Free or Reduced lunch is used as an indicator of family economic status reported by youth.

**

Other race-ethnicities includes individuals of Middle Eastern (n=17) and Native American (n=7) descent and others identified by youth

***

Multiracial includes adolescents who selected more than one racial-ethnic identity.

To further address the aims of our study, understanding the moderating effects of indicators related to RE identity on online and internalizing behaviors of adolescents, we conducted three multivariate moderated multiple regressions (MMMR). Baseline models included the independent variables RE identity, RE importance, and the online experience variables social media use frequency, prosocial social media use, hate message exposure, and online harassment. These variables were also selected based on prior research of online indicators of online harassment and bullying (Przybylski & Bowes, 2017), and prosocial social media behaviors (Ellison et al., 2014; Jones & Mitchell, 2016). The dependent variables included as multivariate internalizing behavior outcomes were depressive symptoms and online social anxiety. Covariates for the analyses included age, gender, free or reduced lunch participation (i.e., socioeconomic indicator), and peer relationship quality during COVID-19 to control for changes related to the pandemic. In a stepwise manner, we then tested the unique moderating roles of (1) levels of RE importance, (2) self-identified RE, and (3) online hate message exposure by sequentially testing whether, for example, RE importance significantly moderated the effect of social media use frequency, prosocial social media use, hate message exposure, and finally online harassment in the association with anxiety and depression.

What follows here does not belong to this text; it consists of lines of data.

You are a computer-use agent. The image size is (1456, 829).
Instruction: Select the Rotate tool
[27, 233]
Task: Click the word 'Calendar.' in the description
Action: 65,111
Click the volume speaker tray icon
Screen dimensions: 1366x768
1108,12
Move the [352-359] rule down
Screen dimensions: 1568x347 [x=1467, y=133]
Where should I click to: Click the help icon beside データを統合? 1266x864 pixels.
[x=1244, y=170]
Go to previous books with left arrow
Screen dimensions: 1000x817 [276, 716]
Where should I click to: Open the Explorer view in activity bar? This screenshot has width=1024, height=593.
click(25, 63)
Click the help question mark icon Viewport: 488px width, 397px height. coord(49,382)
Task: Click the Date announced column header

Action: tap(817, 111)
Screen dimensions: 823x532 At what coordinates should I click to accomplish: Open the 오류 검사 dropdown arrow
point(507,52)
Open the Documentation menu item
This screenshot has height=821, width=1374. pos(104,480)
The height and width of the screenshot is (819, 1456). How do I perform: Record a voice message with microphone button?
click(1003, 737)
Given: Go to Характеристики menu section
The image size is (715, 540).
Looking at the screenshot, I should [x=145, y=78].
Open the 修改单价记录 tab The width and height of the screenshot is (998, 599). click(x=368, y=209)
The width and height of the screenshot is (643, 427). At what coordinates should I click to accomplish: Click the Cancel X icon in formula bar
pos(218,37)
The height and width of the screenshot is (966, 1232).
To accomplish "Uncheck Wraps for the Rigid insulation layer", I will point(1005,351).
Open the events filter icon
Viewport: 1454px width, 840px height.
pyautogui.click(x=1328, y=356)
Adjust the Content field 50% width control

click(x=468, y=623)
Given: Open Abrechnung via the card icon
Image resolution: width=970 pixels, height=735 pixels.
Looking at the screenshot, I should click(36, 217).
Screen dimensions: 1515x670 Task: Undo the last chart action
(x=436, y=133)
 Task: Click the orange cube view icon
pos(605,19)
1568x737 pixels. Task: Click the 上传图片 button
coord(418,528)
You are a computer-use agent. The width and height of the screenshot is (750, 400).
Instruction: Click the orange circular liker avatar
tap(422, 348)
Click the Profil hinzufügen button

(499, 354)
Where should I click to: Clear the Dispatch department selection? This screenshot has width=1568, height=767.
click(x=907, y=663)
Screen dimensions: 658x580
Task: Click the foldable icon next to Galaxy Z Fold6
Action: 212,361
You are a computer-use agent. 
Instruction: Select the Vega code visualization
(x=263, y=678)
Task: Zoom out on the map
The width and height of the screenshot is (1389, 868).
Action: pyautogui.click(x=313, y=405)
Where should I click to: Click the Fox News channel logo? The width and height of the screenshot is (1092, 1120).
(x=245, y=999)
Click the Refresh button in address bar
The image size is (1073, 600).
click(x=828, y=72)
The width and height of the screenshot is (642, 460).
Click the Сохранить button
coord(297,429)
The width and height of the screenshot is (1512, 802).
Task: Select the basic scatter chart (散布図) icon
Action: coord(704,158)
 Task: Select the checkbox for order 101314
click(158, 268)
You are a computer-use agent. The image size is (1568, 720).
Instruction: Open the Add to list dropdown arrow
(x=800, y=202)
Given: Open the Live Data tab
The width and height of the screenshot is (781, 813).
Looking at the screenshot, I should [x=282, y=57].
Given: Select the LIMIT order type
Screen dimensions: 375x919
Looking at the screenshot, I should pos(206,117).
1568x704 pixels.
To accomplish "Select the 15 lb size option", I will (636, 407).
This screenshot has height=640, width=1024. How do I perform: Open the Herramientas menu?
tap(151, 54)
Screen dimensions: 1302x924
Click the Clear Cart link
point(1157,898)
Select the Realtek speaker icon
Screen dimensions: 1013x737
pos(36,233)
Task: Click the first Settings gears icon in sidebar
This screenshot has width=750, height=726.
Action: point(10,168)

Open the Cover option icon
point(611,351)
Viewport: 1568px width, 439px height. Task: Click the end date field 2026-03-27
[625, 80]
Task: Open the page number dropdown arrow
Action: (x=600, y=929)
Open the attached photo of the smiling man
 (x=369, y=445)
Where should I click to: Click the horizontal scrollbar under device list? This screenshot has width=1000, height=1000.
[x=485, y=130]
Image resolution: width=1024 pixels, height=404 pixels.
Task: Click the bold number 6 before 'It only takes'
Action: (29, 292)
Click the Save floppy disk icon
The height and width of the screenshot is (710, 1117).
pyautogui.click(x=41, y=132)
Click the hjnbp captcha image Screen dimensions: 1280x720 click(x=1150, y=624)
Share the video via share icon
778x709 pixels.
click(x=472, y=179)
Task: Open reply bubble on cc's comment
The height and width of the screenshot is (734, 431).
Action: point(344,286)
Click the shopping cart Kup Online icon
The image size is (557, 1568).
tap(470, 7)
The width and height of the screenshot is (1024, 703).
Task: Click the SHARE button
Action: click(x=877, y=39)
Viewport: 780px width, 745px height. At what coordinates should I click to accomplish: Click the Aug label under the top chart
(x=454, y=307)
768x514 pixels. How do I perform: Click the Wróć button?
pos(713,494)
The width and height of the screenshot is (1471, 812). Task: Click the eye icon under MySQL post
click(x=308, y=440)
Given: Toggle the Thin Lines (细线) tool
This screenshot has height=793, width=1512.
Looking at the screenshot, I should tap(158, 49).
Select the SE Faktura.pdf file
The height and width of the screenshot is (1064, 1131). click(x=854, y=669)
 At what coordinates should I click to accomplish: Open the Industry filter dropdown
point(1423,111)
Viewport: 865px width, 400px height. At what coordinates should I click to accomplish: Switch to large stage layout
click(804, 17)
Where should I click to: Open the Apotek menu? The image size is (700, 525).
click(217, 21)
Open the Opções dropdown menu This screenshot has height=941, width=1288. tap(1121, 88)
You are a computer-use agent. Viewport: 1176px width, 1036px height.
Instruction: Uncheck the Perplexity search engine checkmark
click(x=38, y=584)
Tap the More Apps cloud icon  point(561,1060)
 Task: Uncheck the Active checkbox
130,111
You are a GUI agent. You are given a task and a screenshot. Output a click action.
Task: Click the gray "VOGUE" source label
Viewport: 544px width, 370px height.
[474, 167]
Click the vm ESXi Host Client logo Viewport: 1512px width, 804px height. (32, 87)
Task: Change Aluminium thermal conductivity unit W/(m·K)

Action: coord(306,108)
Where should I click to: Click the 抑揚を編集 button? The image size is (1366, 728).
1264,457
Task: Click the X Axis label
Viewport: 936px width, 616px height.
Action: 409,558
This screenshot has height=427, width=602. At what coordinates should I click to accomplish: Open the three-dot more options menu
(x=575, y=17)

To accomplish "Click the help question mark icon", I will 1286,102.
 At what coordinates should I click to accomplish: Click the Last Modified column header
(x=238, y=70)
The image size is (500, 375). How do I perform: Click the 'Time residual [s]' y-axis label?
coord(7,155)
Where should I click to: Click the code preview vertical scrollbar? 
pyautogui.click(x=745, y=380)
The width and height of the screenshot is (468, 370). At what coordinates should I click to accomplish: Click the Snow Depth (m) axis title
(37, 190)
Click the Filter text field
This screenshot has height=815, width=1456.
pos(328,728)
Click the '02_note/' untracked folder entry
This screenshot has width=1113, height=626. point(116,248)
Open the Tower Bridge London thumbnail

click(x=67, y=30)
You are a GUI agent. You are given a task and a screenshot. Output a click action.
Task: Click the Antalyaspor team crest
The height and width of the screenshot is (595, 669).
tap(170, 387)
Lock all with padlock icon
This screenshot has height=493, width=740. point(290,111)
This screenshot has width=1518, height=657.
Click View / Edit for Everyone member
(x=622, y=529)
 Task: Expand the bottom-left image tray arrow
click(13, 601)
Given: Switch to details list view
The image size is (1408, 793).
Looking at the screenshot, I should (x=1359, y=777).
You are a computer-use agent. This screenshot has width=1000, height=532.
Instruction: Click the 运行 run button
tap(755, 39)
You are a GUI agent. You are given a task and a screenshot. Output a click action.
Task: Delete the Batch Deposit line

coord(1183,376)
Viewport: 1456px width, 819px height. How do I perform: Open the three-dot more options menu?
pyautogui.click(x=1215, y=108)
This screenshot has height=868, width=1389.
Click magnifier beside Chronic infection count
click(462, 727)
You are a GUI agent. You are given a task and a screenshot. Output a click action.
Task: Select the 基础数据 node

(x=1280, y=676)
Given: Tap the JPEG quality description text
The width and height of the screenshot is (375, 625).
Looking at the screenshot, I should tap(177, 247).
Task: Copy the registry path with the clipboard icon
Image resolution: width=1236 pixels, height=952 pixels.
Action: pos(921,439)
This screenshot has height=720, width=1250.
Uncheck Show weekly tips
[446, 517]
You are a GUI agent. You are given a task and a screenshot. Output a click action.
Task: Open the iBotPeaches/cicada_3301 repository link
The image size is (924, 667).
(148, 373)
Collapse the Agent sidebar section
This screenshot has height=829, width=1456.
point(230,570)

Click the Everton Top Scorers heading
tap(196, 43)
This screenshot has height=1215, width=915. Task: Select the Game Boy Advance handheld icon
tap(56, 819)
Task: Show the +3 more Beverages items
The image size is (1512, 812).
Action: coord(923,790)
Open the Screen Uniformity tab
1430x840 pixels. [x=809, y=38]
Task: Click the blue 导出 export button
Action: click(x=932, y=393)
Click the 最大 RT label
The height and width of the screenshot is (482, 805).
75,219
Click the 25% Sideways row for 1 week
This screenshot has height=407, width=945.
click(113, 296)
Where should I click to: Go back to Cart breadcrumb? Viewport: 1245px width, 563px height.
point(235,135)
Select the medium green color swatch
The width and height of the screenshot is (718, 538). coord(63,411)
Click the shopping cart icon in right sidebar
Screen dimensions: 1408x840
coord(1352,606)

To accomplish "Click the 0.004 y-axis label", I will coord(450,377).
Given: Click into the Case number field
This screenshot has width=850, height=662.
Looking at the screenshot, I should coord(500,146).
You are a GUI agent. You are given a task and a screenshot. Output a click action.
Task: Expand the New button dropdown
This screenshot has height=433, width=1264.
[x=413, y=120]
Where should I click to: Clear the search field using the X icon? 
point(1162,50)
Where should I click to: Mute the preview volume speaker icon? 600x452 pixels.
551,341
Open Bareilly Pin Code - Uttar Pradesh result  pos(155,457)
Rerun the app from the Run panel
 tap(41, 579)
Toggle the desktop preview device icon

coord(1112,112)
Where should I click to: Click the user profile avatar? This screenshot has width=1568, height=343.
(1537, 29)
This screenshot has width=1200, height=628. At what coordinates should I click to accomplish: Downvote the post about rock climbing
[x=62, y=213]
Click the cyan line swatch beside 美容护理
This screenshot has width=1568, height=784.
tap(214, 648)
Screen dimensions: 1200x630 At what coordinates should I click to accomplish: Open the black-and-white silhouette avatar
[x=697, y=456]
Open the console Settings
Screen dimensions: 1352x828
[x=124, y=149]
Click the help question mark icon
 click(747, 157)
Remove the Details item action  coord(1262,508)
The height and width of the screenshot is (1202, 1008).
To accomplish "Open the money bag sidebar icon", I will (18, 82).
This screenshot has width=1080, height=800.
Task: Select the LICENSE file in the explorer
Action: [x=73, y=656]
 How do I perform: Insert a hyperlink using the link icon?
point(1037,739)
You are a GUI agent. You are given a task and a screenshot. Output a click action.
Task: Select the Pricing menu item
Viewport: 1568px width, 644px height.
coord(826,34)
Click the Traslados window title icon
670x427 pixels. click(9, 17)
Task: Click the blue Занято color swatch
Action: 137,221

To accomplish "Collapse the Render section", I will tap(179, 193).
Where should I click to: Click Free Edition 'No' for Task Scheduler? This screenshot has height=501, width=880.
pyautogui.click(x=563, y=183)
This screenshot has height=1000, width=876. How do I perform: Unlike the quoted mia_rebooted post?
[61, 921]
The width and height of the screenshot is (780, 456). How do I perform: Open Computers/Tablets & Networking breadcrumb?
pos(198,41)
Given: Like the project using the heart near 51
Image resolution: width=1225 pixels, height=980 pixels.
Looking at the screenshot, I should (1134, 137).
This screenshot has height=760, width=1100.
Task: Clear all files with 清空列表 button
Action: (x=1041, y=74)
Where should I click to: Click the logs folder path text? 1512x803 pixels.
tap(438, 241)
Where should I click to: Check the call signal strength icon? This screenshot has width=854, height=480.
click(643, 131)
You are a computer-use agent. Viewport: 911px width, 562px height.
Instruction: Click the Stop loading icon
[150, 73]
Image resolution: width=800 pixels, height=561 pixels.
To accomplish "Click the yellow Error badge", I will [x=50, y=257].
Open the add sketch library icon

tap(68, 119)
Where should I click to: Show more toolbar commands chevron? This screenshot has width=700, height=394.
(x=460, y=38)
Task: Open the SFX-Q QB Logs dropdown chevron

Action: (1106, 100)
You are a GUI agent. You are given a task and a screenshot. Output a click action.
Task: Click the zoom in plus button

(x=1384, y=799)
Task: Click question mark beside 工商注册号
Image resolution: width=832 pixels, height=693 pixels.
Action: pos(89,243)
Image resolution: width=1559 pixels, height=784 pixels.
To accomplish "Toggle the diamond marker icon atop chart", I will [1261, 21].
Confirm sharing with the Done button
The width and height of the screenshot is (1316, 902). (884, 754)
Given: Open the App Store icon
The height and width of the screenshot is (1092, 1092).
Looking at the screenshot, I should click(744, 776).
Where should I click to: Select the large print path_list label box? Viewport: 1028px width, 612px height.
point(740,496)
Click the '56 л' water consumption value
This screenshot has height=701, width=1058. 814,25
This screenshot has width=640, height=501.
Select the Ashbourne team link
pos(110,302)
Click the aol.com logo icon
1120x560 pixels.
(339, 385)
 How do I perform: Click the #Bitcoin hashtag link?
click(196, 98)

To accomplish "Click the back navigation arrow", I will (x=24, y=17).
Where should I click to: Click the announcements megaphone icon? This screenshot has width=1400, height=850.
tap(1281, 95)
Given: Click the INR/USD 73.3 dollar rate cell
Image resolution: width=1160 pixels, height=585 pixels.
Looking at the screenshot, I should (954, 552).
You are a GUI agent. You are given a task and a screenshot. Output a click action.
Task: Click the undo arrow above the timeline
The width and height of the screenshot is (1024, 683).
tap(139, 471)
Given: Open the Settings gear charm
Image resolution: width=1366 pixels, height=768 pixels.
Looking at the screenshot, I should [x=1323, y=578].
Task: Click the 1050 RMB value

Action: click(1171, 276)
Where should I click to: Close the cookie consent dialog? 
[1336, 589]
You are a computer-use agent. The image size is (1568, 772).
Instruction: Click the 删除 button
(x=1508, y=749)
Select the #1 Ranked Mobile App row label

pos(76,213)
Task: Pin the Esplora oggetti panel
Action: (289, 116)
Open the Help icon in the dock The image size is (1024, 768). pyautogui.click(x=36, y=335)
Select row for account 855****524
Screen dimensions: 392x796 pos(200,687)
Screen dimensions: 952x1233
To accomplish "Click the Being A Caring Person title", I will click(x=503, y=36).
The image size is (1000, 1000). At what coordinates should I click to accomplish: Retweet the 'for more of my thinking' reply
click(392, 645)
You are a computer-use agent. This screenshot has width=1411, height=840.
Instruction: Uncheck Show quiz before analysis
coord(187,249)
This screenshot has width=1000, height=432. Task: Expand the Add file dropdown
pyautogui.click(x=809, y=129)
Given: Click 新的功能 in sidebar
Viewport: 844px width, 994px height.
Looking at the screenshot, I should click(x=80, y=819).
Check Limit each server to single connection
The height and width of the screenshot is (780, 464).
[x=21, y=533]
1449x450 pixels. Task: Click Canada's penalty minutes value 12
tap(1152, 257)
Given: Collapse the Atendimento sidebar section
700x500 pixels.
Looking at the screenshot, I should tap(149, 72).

Then, we also tested the stepwise addition of exploratory three-way interactions with gender as a second moderator in order to further expand on existing literature on gender differences between online experiences and psychological outcomes during adolescence (Twenge, 2020). For each of the three moderator model sets, univariate effects from the final model were interpreted. This stepwise, nested model approach allowed us to test omnibus effects of indicators related to RE identity on outcomes of internalizing behaviors previously shown to be associated with adolescent patterns of online and social media experiences (e.g., prosocial behavior, online harassment). This also maximized power by removing non-significant interactions, which was crucial given the limitation of a relatively small sample size of several racial-ethnic subgroups in this study.

Results

Descriptive Statistics

The demographic breakdown of this study sample (N = 668) can be found in Table 1. Bivariate correlations were conducted as a preliminary analysis to understand the relations between internalizing and online behaviors and social technology engagement indicators (see Supplemental Table S3 for full results). The ANCOVA stratified by RE groups revealed that Black adolescents reported on average higher levels of depressive symptoms (MBlack = 8.75, SDBlack = 6.40) compared to the rest of the sample (Mnon-Black = 7.26, SDnon-Black = 5.85) and no significant differences across subgroups for online social anxiety. Frequency of social media use was significantly lower for Asians (MAsian = 3.79, SDAsian = 1.82; Mnon-Asian = 4.33, SDnon-Asian = 1.67) and multiracial adolescents (MMulti = 3.88, SDMulti = 1.84; Mnon-Multi = 4.34, SDnon-Multi = 1.66) compared to the rest of the sample. Eighty adolescents reported witnessing hate messaging online in the past 12 months, which comprised 12.0% of the total analytical sample. Of the responses, 21.0% of Black youth and 21.4% of Asian youth reported higher-than-average levels of witnessing hate messaging online (Table 1).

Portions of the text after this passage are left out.